At one point during his ministry Jesus asked the twelve, “Who do people say that the Son of Man is?” They reported that some claimed he was John the Baptist or Elijah or one of the other prophets risen from the dead. Then he posed the question directly to them, “Who do you say that I am?”
This is THE question in the New Testament—the question of Jesus’ identity. Is he the Christ, the Son of the Living God? Or is he a fraud, an impostor? Or maybe it was as some in his own only family had thought, that he was delusional.
There are still many differences of opinion today. Some people say he was an ordinary rabbi who was misunderstood by the twelve; that they made claims for him that he never made for himself; that they put words in his mouth he never spoke; that he never claimed to be the Messiah or the Son of God, but in their zeal for him they made grand and exaggerated claims on his behalf.
Some people say that he did in fact make the claims the Bible says he made, but that he was something of a megalomaniac.

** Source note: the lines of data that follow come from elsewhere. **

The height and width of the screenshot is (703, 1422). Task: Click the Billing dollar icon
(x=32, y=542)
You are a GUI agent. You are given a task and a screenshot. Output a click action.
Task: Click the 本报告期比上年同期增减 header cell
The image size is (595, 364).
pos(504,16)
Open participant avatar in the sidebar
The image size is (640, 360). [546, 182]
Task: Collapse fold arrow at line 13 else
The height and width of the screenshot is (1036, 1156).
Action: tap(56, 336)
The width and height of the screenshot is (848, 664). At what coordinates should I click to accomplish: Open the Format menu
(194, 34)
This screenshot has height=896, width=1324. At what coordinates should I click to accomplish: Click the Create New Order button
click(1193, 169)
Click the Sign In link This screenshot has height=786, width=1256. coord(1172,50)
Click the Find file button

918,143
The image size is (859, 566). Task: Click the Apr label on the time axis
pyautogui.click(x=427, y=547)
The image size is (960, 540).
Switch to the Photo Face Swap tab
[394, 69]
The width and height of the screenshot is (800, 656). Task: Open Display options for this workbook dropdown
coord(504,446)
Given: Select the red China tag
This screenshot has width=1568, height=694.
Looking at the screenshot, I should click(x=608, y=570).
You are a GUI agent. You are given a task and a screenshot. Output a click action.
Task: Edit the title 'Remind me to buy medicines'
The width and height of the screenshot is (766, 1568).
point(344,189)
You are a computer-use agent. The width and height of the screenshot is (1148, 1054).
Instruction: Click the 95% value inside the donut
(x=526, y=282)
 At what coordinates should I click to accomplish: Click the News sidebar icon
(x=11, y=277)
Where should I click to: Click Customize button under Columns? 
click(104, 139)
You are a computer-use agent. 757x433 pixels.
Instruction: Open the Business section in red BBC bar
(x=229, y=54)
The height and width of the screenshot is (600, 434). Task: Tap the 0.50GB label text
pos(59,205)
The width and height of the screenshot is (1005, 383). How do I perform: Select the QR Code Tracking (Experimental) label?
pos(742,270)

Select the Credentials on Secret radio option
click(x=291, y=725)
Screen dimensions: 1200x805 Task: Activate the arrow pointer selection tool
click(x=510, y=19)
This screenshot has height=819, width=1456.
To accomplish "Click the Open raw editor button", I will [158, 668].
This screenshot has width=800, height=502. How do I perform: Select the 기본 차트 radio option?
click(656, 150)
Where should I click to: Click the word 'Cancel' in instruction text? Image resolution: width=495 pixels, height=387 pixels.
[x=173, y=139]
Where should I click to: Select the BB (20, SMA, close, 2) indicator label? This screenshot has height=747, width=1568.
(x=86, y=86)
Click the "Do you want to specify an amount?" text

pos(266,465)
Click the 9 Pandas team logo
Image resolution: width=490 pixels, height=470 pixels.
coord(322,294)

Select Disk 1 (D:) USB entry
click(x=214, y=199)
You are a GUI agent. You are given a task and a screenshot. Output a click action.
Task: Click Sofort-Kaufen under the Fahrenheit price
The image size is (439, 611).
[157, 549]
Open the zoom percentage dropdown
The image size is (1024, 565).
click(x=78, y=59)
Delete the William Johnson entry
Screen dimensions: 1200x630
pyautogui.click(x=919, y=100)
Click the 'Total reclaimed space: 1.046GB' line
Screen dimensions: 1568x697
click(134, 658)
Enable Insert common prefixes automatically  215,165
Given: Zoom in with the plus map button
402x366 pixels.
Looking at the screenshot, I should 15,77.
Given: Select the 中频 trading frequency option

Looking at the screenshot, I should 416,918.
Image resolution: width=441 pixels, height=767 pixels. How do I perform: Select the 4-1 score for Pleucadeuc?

He had delusions of grandeur, and his disciples were gullible enough to have believed him.
Others have claimed that there was no historical Jesus; that was is a creation of the early church. The idea is that somehow among the many variants of the Jewish faith in the first century, a group was formed that we now refer to as Christianity; that this group’s actual origins have been lost to us, but the group itself invented a mythic figure who it claimed was the group’s originator.
Muslims claim that Jesus was only a prophet, and nothing more. They are willing to concede that he was the greatest prophet until Muhammad came along, but still only a prophet. They claim further that much of his teaching was distorted by his followers so that the Bible cannot be trusted with regard to what it says about him.
Hindus are very happy to admit that Jesus was more than a prophet. They’re happy to add him to their pantheon of gods; but he is just one of many, and in no way unique.
There are as many, if not more, differences of opinion about him today as there were in the first century. And the question each one of us has to answer is the question he put to his disciples: “Who do you say that I am?” This question is the very point at issue in the most basic confession of the Christian faith: Jesus is Lord (Rom. 10:9). And it’s important to add that the correct answer can be given in words and at the same time denied in practice. Jesus isn’t interested in a merely theoretical answer. He’s interested in the answer that comes from the core of our being. This answer is reflected not only in what we say, but also in our heart’s affection and in our behavior.
Who do you—by your words, affections, and behavior—say that he is?